### Your goal
Copy out the line that contains "A heartfelt letter" and the lines after it through the final one in the entries below, exactly, with no other lines.

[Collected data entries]
-----

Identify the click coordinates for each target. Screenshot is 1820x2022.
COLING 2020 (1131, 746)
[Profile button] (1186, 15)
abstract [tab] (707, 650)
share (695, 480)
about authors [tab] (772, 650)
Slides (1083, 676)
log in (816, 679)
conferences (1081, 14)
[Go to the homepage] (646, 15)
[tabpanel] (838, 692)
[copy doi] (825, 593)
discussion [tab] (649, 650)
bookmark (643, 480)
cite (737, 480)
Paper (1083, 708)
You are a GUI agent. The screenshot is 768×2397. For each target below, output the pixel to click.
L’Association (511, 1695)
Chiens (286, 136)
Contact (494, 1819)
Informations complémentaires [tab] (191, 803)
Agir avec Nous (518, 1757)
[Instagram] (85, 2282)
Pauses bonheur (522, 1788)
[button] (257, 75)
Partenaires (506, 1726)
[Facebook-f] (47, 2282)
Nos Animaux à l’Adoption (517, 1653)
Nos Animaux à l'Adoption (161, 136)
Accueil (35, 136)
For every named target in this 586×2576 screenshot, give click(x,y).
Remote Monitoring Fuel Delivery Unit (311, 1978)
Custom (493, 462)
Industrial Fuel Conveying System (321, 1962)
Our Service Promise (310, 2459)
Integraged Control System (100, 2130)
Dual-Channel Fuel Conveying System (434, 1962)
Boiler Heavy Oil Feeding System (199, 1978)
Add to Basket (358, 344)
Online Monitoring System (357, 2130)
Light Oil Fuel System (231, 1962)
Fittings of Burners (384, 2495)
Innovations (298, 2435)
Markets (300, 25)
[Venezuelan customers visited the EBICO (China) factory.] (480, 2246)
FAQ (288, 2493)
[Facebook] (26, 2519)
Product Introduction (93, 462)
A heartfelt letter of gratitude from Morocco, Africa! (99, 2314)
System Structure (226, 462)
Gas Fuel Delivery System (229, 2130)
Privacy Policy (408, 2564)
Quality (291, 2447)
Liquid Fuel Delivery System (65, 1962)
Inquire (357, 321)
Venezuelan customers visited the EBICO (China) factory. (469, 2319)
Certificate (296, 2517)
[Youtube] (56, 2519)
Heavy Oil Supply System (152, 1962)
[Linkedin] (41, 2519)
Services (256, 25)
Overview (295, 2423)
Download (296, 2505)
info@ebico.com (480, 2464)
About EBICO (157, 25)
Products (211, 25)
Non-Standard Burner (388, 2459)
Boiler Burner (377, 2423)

-----

### Exercise answer
A heartfelt letter of gratitude from Morocco, Africa! (99, 2314)
System Structure (226, 462)
Gas Fuel Delivery System (229, 2130)
Privacy Policy (408, 2564)
Quality (291, 2447)
Liquid Fuel Delivery System (65, 1962)
Inquire (357, 321)
Venezuelan customers visited the EBICO (China) factory. (469, 2319)
Certificate (296, 2517)
[Youtube] (56, 2519)
Heavy Oil Supply System (152, 1962)
[Linkedin] (41, 2519)
Services (256, 25)
Overview (295, 2423)
Download (296, 2505)
info@ebico.com (480, 2464)
About EBICO (157, 25)
Products (211, 25)
Non-Standard Burner (388, 2459)
Boiler Burner (377, 2423)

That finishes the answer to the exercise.